What to do:
Convert the lines below into a numbered list, omitting any blank lines.

Material supplied:
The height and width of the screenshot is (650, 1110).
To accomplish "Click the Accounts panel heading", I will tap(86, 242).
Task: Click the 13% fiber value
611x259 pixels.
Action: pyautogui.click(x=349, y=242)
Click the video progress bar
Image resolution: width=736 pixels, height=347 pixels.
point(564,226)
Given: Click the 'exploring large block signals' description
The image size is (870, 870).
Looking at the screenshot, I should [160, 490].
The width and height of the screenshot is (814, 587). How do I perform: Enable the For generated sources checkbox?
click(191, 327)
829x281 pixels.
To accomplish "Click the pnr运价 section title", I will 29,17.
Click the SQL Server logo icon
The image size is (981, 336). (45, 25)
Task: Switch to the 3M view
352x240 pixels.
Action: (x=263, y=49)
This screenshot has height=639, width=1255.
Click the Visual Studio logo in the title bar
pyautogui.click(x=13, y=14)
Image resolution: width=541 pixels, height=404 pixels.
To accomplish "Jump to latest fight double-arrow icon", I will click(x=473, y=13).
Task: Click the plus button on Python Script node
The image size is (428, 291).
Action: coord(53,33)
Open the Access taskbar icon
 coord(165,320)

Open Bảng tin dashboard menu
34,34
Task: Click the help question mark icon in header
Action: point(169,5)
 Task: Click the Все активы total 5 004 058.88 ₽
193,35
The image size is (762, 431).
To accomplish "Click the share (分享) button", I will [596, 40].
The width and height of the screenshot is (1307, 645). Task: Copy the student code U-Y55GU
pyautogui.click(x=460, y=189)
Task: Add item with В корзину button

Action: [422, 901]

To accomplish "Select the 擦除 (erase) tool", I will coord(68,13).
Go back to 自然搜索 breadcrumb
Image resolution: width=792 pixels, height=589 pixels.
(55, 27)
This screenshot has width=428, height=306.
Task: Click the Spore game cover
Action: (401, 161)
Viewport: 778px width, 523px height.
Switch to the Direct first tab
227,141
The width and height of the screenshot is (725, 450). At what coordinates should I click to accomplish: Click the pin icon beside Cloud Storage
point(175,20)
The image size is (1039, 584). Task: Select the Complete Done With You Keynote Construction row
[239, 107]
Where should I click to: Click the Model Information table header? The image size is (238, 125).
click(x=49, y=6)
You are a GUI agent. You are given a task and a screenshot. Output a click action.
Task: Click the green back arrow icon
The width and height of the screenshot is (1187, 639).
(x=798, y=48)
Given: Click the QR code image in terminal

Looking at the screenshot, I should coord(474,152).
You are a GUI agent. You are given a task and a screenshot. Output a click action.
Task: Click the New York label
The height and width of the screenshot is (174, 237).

Answer for the task:
1. The height and width of the screenshot is (650, 1110).
2. To accomplish "Click the Accounts panel heading", I will tap(86, 242).
3. Task: Click the 13% fiber value
4. 611x259 pixels.
5. Action: pyautogui.click(x=349, y=242)
6. Click the video progress bar
7. Image resolution: width=736 pixels, height=347 pixels.
8. point(564,226)
9. Given: Click the 'exploring large block signals' description
10. The image size is (870, 870).
11. Looking at the screenshot, I should [160, 490].
12. The width and height of the screenshot is (814, 587). How do I perform: Enable the For generated sources checkbox?
13. click(191, 327)
14. 829x281 pixels.
15. To accomplish "Click the pnr运价 section title", I will 29,17.
16. Click the SQL Server logo icon
17. The image size is (981, 336). (45, 25)
18. Task: Switch to the 3M view
19. 352x240 pixels.
20. Action: (x=263, y=49)
21. This screenshot has height=639, width=1255.
22. Click the Visual Studio logo in the title bar
23. pyautogui.click(x=13, y=14)
24. Image resolution: width=541 pixels, height=404 pixels.
25. To accomplish "Jump to latest fight double-arrow icon", I will click(x=473, y=13).
26. Task: Click the plus button on Python Script node
27. The image size is (428, 291).
28. Action: coord(53,33)
29. Open the Access taskbar icon
30.  coord(165,320)
31. Open Bảng tin dashboard menu
32. 34,34
33. Task: Click the help question mark icon in header
34. Action: point(169,5)
35.  Task: Click the Все активы total 5 004 058.88 ₽
36. 193,35
37. The image size is (762, 431).
38. To accomplish "Click the share (分享) button", I will [596, 40].
39. The width and height of the screenshot is (1307, 645). Task: Copy the student code U-Y55GU
40. pyautogui.click(x=460, y=189)
41. Task: Add item with В корзину button
42. Action: [422, 901]
43. To accomplish "Select the 擦除 (erase) tool", I will coord(68,13).
44. Go back to 自然搜索 breadcrumb
45. Image resolution: width=792 pixels, height=589 pixels.
46. (55, 27)
47. This screenshot has width=428, height=306.
48. Task: Click the Spore game cover
49. Action: (401, 161)
50. Viewport: 778px width, 523px height.
51. Switch to the Direct first tab
52. 227,141
53. The width and height of the screenshot is (725, 450). At what coordinates should I click to accomplish: Click the pin icon beside Cloud Storage
54. point(175,20)
55. The image size is (1039, 584). Task: Select the Complete Done With You Keynote Construction row
56. [239, 107]
57. Where should I click to: Click the Model Information table header? The image size is (238, 125).
58. click(x=49, y=6)
59. You are a GUI agent. You are given a task and a screenshot. Output a click action.
60. Task: Click the green back arrow icon
61. The width and height of the screenshot is (1187, 639).
62. (x=798, y=48)
63. Given: Click the QR code image in terminal
64. Looking at the screenshot, I should coord(474,152).
65. You are a GUI agent. You are given a task and a screenshot. Output a click action.
66. Task: Click the New York label
67. The height and width of the screenshot is (174, 237).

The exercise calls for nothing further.